### [Task goal]
Copy out exactly the lines from the one containing "Task: Open the download dropdown button" to the last line of the records below, both included, and leave out any pictures.

╭──

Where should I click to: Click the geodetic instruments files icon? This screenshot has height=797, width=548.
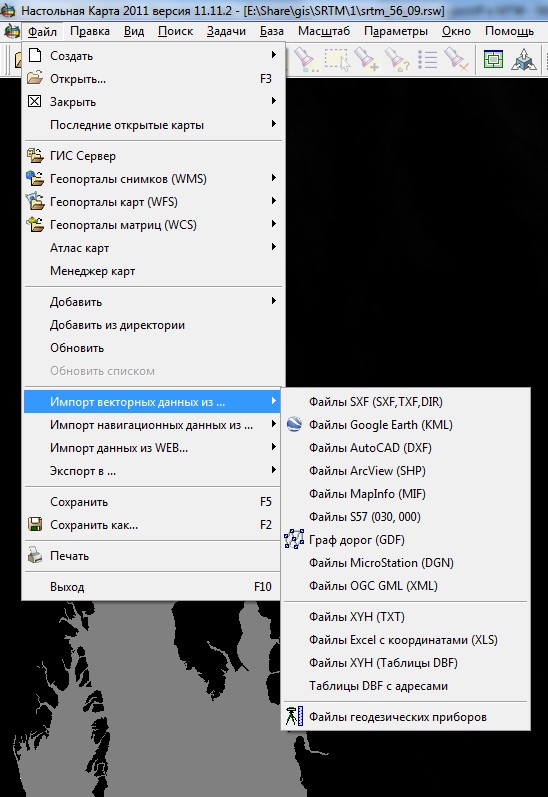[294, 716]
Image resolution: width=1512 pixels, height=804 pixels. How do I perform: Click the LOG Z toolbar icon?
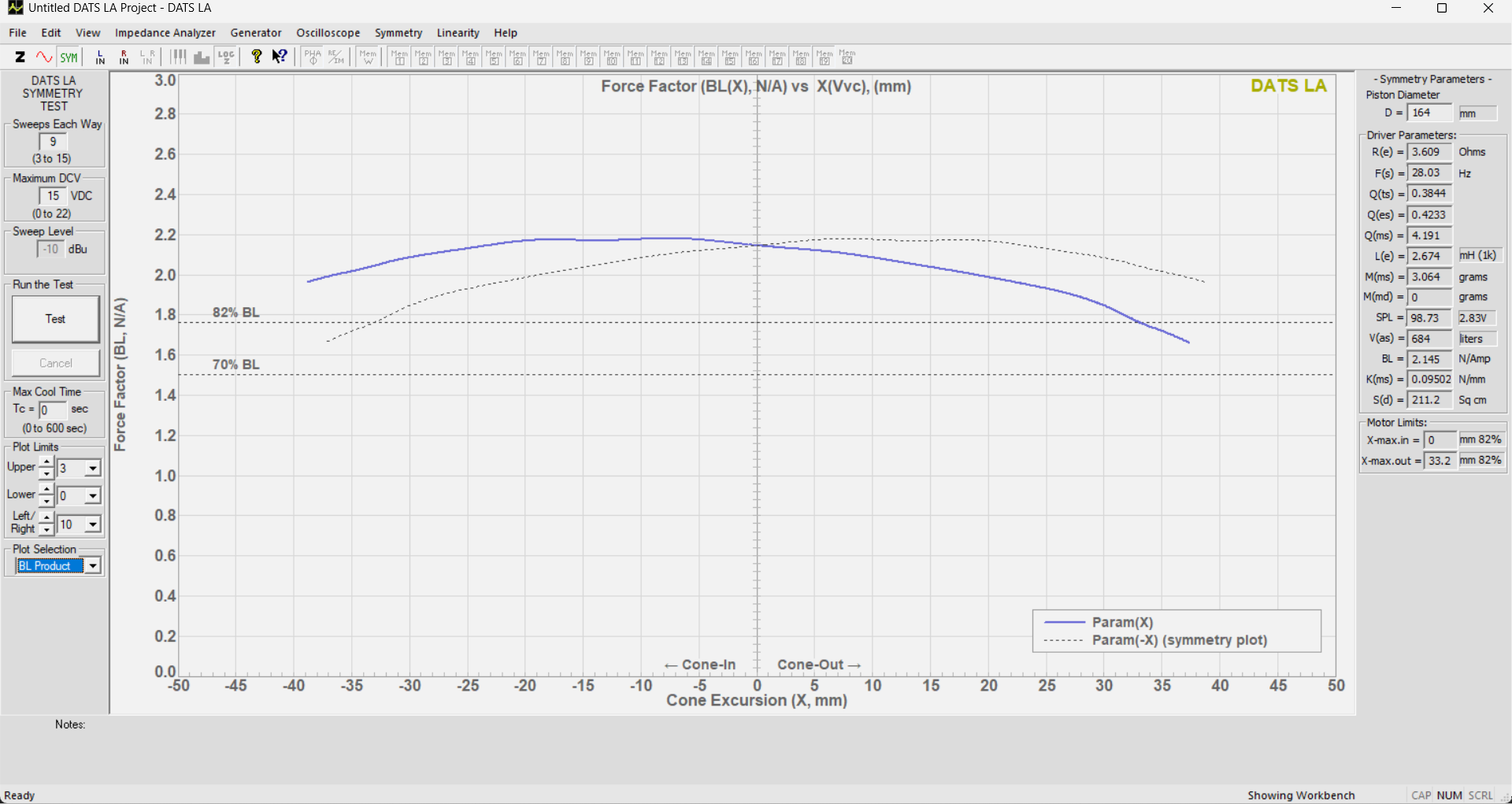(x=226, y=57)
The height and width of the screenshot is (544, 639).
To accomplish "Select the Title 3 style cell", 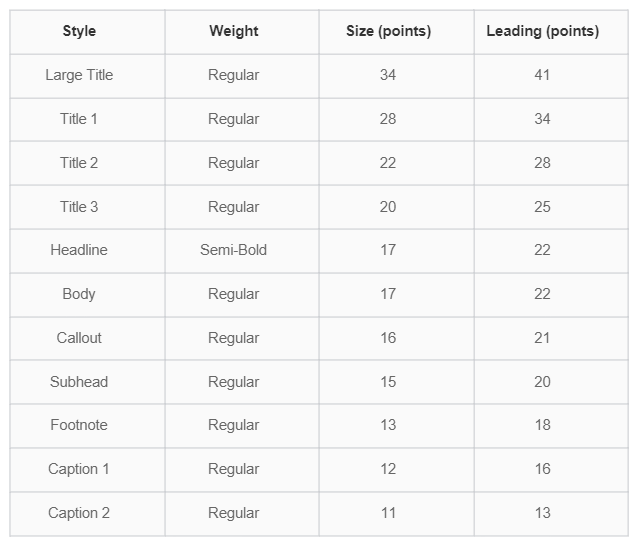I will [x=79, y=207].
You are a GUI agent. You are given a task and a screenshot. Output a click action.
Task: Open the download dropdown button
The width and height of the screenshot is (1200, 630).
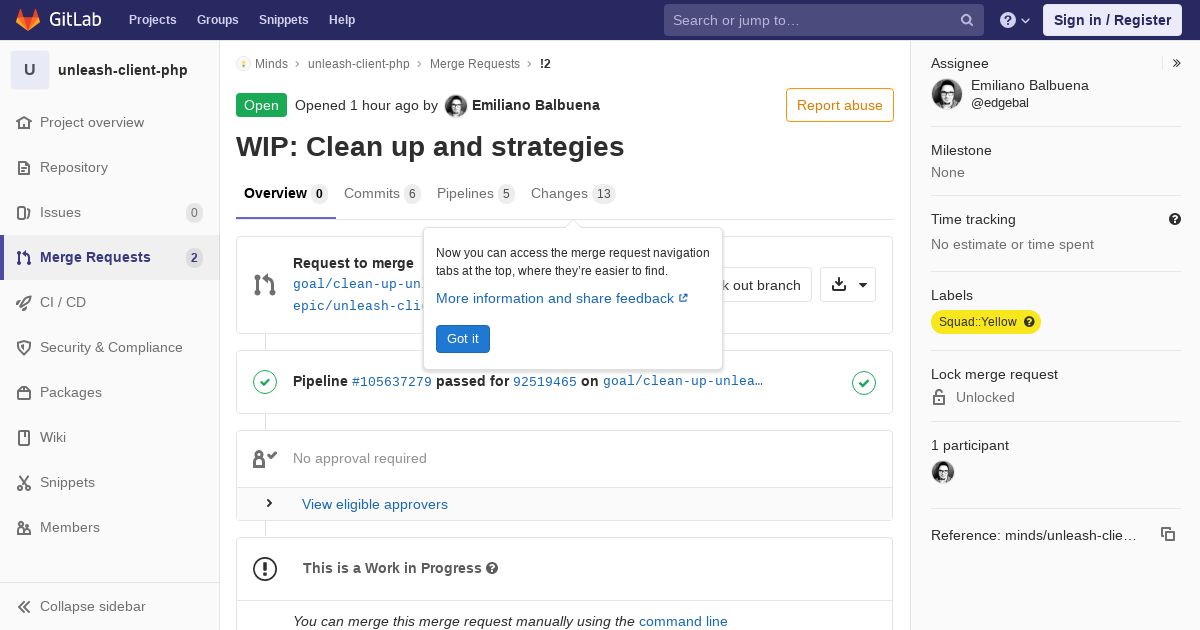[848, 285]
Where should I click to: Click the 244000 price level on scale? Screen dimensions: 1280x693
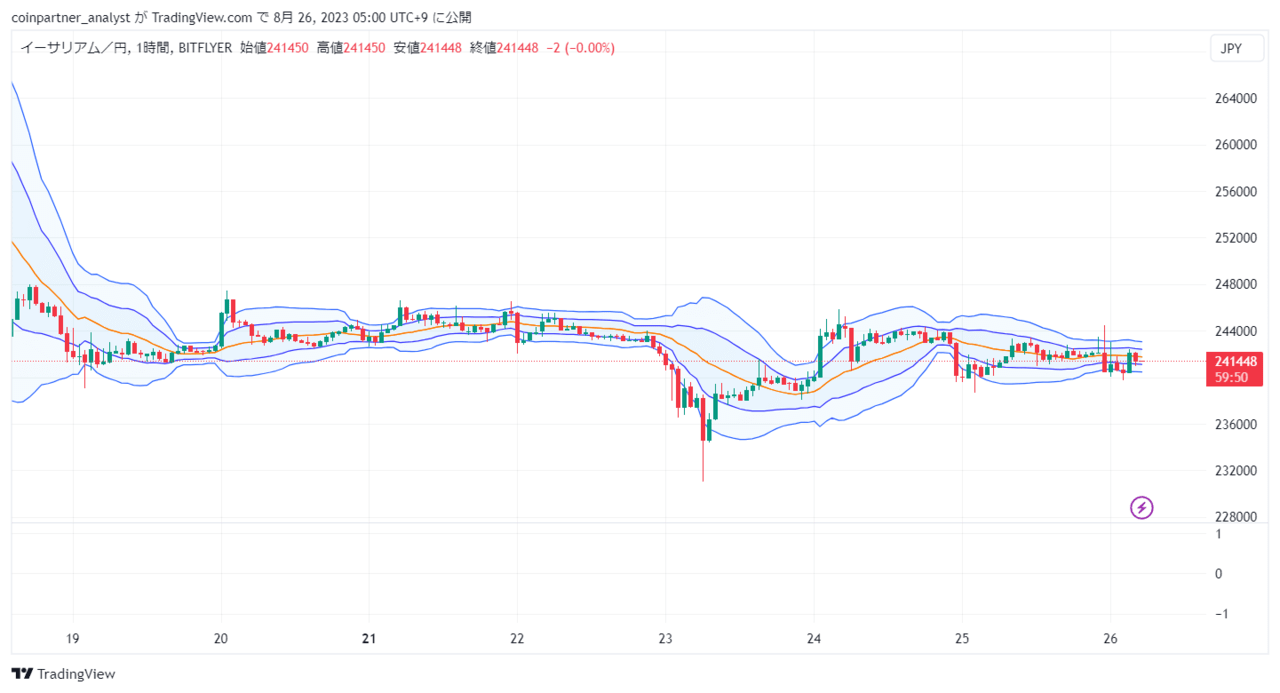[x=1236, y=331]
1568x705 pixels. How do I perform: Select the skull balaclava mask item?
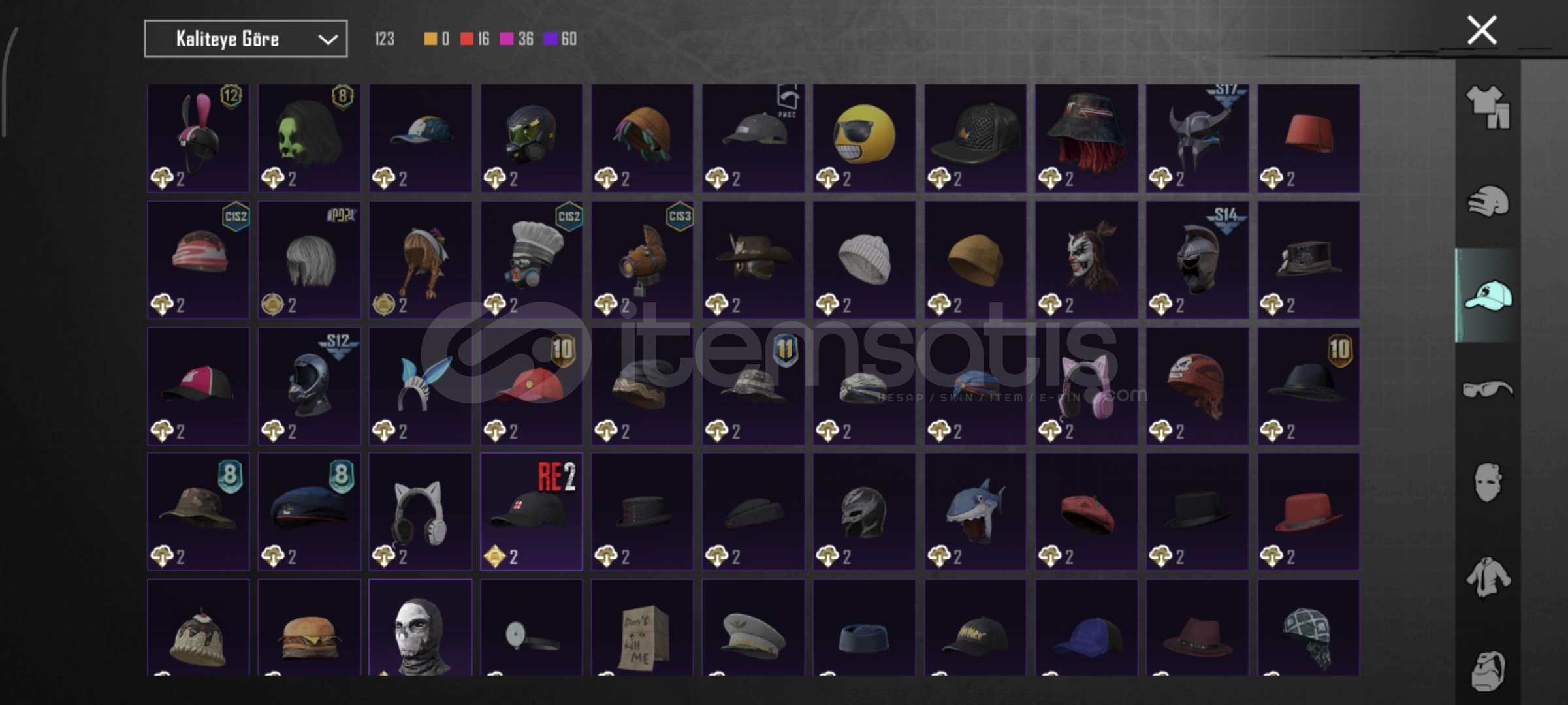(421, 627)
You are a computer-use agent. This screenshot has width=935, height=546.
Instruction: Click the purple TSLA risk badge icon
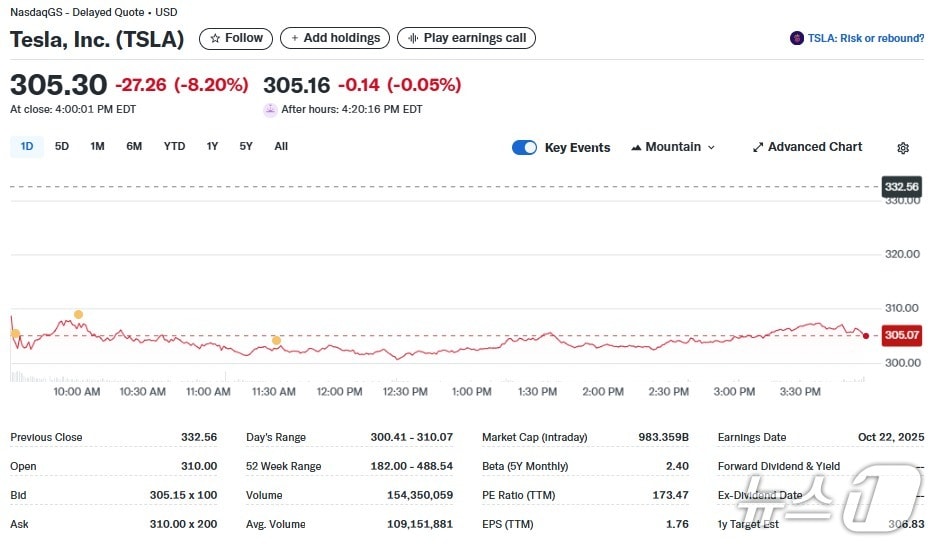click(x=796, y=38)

╰──

### [Answer for this exercise]
Task: Open the download dropdown button
The width and height of the screenshot is (1200, 630).
[848, 285]
Where should I click to: Click the 244000 price level on scale? Screen dimensions: 1280x693
[x=1236, y=331]
1568x705 pixels. How do I perform: Select the skull balaclava mask item?
(421, 627)
You are a computer-use agent. This screenshot has width=935, height=546.
Instruction: Click the purple TSLA risk badge icon
click(x=796, y=38)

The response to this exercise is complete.